Proof that $n=250$ is the largest value for $n$ for which $1005!$ is divisible by $10^n$ where $n\in\Bbb{N}$.
My attempt was to find a way for counting the number of last zeroes for any permutation $k!$ where $k\in\Bbb{N}$, however I haven't arrived at any useful result. I don't know how to proceed with this one.

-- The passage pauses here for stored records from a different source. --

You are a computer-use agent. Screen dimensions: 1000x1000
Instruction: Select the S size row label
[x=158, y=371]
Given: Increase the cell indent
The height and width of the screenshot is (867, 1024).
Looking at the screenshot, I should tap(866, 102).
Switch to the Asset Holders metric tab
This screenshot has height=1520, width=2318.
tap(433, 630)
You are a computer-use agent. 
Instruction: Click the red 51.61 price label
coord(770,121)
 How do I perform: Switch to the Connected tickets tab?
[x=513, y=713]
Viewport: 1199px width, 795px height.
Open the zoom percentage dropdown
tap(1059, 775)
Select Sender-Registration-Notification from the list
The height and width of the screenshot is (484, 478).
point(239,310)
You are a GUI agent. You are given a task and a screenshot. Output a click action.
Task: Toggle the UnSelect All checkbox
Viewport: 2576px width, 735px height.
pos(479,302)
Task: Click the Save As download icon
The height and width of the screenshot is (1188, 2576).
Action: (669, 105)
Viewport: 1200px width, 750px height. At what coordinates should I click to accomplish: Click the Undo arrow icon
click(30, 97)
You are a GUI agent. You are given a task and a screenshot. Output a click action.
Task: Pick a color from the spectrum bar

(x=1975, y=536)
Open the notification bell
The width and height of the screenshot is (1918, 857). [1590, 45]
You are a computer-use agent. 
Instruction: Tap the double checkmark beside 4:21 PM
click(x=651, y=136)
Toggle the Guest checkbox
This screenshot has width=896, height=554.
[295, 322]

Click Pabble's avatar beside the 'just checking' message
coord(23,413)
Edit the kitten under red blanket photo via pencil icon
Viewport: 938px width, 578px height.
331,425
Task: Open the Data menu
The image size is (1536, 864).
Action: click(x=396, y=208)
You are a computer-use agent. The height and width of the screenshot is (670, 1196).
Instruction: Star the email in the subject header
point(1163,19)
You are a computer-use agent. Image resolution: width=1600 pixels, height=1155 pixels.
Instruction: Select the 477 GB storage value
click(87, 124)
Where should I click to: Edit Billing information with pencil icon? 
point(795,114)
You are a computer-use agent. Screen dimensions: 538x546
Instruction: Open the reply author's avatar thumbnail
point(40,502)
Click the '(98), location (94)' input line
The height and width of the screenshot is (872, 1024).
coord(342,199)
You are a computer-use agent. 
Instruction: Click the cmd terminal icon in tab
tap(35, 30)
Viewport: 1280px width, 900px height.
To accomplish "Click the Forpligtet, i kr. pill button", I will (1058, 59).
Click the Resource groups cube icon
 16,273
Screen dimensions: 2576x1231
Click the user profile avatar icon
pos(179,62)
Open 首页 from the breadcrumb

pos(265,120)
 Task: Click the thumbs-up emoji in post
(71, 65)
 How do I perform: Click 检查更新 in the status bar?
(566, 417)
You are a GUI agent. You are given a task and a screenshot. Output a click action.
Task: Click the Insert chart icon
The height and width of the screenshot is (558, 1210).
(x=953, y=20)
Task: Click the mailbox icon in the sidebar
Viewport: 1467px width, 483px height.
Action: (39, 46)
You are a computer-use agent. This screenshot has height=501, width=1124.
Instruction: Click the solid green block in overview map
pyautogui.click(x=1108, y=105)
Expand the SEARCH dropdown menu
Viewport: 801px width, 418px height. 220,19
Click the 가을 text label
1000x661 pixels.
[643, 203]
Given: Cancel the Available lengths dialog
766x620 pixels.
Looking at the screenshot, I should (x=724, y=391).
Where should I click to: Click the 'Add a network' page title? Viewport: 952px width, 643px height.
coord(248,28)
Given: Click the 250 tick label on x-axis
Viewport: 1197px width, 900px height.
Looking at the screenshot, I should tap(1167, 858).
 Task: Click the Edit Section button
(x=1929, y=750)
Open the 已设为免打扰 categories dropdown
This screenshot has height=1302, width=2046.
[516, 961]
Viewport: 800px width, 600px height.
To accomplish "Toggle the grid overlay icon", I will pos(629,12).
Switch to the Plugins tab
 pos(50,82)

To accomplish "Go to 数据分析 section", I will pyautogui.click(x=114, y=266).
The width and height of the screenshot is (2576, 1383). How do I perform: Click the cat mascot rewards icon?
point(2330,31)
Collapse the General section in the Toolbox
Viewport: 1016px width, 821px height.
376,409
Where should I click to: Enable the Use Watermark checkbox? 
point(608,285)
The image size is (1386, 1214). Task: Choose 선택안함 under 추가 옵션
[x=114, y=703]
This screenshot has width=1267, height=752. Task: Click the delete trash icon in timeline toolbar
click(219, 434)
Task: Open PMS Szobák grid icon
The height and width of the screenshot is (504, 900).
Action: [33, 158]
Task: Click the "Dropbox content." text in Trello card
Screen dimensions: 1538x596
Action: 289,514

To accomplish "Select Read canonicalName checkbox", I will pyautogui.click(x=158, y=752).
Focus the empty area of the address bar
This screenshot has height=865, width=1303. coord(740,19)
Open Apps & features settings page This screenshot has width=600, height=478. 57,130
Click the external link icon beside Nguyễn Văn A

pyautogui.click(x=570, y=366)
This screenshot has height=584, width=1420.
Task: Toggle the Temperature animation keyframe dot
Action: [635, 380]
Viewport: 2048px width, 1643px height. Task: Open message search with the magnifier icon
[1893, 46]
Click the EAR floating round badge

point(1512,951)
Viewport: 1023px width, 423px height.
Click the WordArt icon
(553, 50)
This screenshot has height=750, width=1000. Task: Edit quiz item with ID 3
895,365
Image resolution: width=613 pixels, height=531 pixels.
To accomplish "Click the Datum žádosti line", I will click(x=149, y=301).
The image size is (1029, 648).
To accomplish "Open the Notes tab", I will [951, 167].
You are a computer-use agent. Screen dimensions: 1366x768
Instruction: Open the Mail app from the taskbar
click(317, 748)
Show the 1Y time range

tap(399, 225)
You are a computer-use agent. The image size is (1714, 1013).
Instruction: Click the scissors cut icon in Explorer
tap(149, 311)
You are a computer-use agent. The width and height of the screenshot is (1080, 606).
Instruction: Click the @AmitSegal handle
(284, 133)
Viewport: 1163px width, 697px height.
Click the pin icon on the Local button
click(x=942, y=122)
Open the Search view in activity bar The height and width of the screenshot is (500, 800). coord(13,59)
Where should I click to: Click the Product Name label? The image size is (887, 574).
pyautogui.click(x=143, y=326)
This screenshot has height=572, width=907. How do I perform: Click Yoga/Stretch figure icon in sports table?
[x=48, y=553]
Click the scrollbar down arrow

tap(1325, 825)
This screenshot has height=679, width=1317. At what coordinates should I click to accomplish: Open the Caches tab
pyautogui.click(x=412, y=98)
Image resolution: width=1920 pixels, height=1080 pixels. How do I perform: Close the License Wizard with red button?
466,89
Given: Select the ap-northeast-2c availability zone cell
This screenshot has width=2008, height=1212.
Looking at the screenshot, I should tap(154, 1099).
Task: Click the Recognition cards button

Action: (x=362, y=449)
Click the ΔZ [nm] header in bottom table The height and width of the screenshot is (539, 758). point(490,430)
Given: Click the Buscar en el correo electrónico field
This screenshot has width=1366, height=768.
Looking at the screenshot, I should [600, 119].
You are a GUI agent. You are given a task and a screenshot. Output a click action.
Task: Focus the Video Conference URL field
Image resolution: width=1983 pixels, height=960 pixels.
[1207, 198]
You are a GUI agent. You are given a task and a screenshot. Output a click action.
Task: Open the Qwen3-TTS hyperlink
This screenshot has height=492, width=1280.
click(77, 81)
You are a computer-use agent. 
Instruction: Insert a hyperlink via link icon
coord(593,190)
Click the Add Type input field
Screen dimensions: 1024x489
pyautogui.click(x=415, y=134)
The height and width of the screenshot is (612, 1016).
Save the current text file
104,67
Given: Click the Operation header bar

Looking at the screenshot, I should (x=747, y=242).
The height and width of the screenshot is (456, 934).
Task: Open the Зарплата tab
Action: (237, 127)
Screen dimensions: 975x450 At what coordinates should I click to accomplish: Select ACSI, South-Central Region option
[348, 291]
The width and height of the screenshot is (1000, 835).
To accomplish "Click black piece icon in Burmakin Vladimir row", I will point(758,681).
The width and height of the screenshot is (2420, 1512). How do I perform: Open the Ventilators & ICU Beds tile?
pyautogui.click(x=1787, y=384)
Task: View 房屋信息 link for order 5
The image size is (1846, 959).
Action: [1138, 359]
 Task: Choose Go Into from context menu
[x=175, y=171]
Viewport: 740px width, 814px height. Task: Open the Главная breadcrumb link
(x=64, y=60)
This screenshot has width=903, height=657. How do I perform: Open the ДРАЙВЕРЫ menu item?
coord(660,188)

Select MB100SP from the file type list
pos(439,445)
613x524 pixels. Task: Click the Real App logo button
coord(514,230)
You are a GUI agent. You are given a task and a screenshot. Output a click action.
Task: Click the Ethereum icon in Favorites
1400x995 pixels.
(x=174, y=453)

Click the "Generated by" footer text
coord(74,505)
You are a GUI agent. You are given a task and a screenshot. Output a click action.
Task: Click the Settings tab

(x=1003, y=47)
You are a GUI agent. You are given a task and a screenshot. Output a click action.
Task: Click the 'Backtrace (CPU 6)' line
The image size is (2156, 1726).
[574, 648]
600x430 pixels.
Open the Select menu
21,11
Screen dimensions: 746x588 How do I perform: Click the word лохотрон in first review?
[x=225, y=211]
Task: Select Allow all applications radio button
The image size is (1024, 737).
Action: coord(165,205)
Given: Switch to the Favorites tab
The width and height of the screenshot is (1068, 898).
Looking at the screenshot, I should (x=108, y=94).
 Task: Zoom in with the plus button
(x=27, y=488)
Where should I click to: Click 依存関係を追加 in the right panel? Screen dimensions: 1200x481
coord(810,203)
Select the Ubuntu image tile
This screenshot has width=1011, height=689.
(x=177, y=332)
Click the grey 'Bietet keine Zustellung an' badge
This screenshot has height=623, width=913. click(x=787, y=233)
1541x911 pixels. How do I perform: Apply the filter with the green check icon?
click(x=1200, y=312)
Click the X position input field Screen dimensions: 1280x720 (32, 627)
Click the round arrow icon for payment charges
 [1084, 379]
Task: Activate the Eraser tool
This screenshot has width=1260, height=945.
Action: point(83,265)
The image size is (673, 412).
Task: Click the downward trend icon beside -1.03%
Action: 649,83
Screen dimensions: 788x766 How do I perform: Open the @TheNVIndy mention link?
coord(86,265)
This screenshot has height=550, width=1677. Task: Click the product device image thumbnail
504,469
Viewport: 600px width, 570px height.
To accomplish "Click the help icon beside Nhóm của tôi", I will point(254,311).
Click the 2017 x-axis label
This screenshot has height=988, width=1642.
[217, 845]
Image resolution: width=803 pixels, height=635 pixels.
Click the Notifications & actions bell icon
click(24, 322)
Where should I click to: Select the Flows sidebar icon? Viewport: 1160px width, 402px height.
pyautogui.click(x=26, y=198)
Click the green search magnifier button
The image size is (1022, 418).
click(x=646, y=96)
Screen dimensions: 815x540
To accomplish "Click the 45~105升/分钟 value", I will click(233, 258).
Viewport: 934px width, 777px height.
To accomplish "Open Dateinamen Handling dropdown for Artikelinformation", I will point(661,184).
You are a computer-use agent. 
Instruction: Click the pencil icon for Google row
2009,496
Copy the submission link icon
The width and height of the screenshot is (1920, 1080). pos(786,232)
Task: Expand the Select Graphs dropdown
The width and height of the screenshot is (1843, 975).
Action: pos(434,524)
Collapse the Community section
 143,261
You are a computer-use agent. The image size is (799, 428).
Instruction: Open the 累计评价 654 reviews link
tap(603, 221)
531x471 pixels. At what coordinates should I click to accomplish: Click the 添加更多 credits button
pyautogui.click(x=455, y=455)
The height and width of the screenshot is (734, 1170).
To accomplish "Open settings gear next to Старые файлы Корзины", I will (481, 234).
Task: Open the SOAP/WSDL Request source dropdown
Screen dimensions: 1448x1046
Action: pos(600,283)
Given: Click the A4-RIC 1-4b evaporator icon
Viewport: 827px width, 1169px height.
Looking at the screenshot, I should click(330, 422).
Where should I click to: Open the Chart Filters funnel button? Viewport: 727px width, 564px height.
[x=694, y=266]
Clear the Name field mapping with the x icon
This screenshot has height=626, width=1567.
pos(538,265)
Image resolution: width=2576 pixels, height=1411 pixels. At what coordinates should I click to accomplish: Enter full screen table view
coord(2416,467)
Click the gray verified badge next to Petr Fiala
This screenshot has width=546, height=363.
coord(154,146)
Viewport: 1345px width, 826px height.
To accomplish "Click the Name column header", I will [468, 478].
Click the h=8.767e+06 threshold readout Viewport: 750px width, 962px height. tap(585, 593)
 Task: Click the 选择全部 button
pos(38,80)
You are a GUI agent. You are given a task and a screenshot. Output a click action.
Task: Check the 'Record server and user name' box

If $10^n\mid 1005!$, then $2^n\mid 1005!$ and $5^n\mid 1005!$. Hence, it suffices to find the largest $n$ such that $5^n\mid 1005!$. To count how many factors of $5$ will go into $1005!$, you need to count how many numbers are divisible by $5$ that are less than or equal to $1005$. This is $\lfloor\frac{1005}{5}\rfloor$. But this doesn't account for a number you multiply by in the factorial which is not only divisible by $5$, but by $5^2$. You can count these by looking at $\lfloor\frac{1005}{5^2}\rfloor$. Similarly, you can see how many numbers are not only divisible by $5^2$ but by $5^3$, $5^4$, and so on. Hence, you need to compute $$ \sum_{i = 1}^{\infty}\lfloor\frac{1005}{5^i}\rfloor. $$ (Eventually, $5^i$ is bigger than $1005$, so all terms after that will be $0$, and this is really a finite sum.)